Why Sarbanes-Oxley is Important to Private Companies
For many private companies, Sarbanes-Oxley represents a cumbersome burden that is the province of publicly-traded companies and not relevant to the needs or goals of private enterprise. There are, however, a few provisions of Sarbanes-Oxley that pertain to private companies, including certain requirements regarding retirement plan, employment, and document retention policies and procedures. Of greater interest may be the fact that a private company’s relative compliance with and awareness of Sarbanes-Oxley best practices can strongly influence valuation and viability of a potential transaction with a public company.
Public companies have no choice but to comply with applicable provisions of Sarbanes-Oxley. Sophisticated businesses that occupy a large share of the market or are determined to grow through acquisition will rely on well-crafted best practices to ensure compliance. The implication for potential target companies is that the public company will place great value on the target’s practices with regard to Sarbanes-Oxley, scrutinizing the relative risk level that corresponds to the target’s degree of compliance.

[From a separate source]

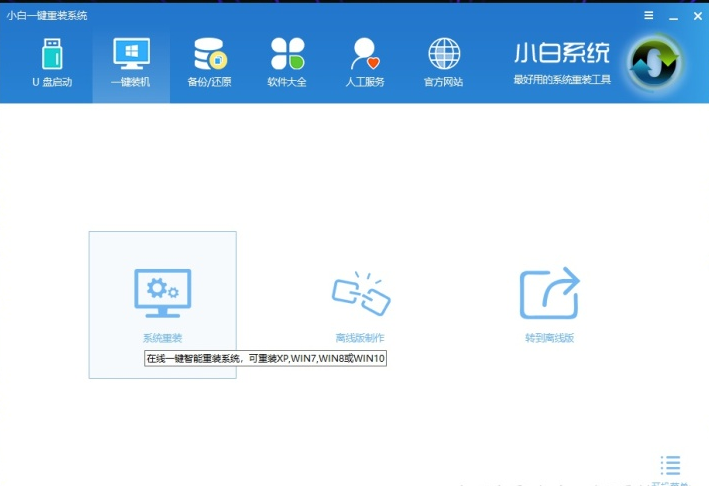Click the 转到离线版 share arrow icon

tap(549, 293)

An interested acquirer may devalue the deal or even walk away if the apparent risk is too high as a result of substantial non-compliance or non-compliance that would be too challenging to remediate. Because of this, private companies with aspirations of being acquired can make the company more desirable, or at the very least remove unnecessary deal killers, by reviewing current practices and making key adjustments to align with general best practices seen in public organizations in the industry.
These adjustments often include adopting at least some of the corporate governance reforms required of public companies under Sarbanes-Oxley. Even in the absence of external factors, private companies can benefit from some of the concepts underlying Sarbanes-Oxley. These concepts promote better management in a number of ways. Improved corporate governance practices can facilitate better strategic decision making by causing directors to more carefully explore important decisions. Improved accounting controls can create more timely information to support this decision making and create more reliable financial information. Fraud will also be deterred or, at the very least, caught much earlier.
As a compound effect, all of the above benefits also create a more desirable target company during the M&A due diligence stage as well. The enhanced decision making and attention to best practices shows interested acquirers that the company is well-coordinated, giving the target more leverage to help maximize the deal value.